Label / Distribution : OP Music

Le titre est sans équivoque. Jouer. S’épanouir dans l’interaction, permettre à la musique de se construire dans l’instant, de vivre. Bertrand Renaudin annonce la couleur. Pour ce faire, il s’entoure une nouvelle fois de Thierry Bonneaux et Yves Torchnisky, comme sur Château Rouge. Quoi de mieux, lorsqu’il s’agit de s’abandonner à ce vertueux plaisir, que s’entourer de présences familières ? Autre option : inviter des improvisateurs talentueux, ce que fait le batteur en confiant la voix de son quartet au trombone de Jean-Louis Pommier.

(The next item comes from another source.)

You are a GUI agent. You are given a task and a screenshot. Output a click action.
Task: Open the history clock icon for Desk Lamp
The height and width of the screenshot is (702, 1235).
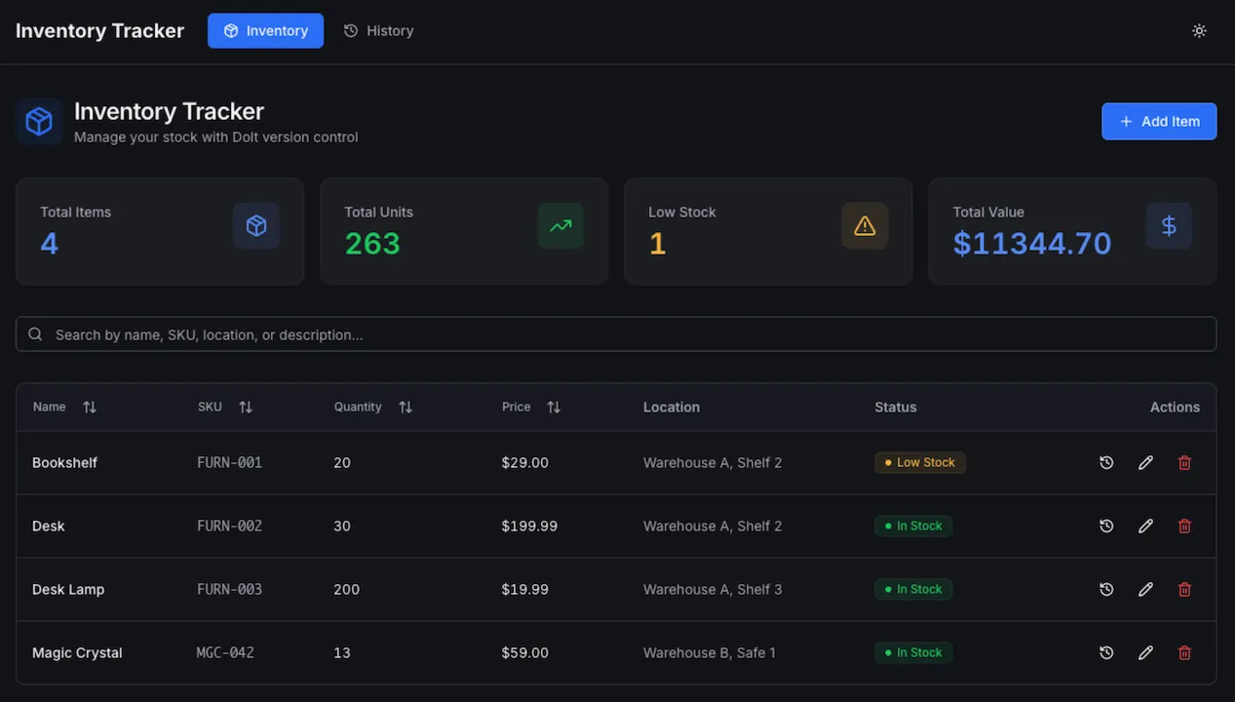click(1106, 589)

Placé sous le signe de la générosité, l’album s’ouvre par une composition intitulée « Pour tous nos amis » ; on y perçoit clairement l’intention, confirmée par le reste du disque, de partager - sans pour autant sacrifier la créativité ou le soin porté à l’écriture. Il y a dans ce disque des instants enfiévrés durant lesquels les musiciens lâchent les chevaux, comme on dit, mais surtout beaucoup de sensibilité dans l’appropriation par le quartet de ballades magnifiques. De nombreuses associations de timbres débouchent sur un large spectre et des trouvailles harmoniques qui contribuent à la richesse de l’expression collective. Ainsi la contrebasse s’acoquine volontiers, en marge de ses belles lignes épurées, avec le vibraphone (« Subtitle Of The Night ») ou, jouée à l’archet, avec le trombone (« Un poisson sans vélo »). Thierry Bonneaux influe beaucoup sur la couleur et la dynamique des morceaux en jouant sur la résonance et la brillance de ses sons, alternant des phases en note à note très fluides et des séquences en accords qui apportent de la densité, voire de la tension. Quant à Pommier, c’est un mélodiste. La plastique de son jeu (sonorité ouatée, phrasé souple et superbement articulé) fait de chacune de ses interventions un moment délicat. Cette maîtrise, en plus de conférer à ses thèmes et solos une douce rusticité, lui permet de s’avancer puis de s’effacer, de prendre la parole et de la donner, d’accompagner de lignes simples et bien choisies les chorus de ses compagnons, et par là même de contribuer à assurer la cohérence du développement collectif. Torchinsky et Renaudin conversent perpétuellement entre eux et avec les autres. Le premier répond au foisonnement du second par des lignes épurées, ou au contraire emplit de notes suspendues les espaces offerts (« Ailleurs »). Dans la retenue comme dans le lâcher-prise, tous deux font preuve d’une remarquable complémentarité et trouvent le juste équilibre entre l’ornement et le maintien d’une pulsation chantante.

Les mélodies en elles-mêmes ne sont pas qu’un point de départ, une ossature autour de laquelle viennent se cristalliser gestes et propositions, passes d’armes et conversations intimes. Tant et si bien qu’une fois parcourue cette suite de morceaux tour à tour poétiques et entraînants, rêveurs et positifs, on est pris d’envie, simplement, d’appuyer à nouveau sur le bouton. Play.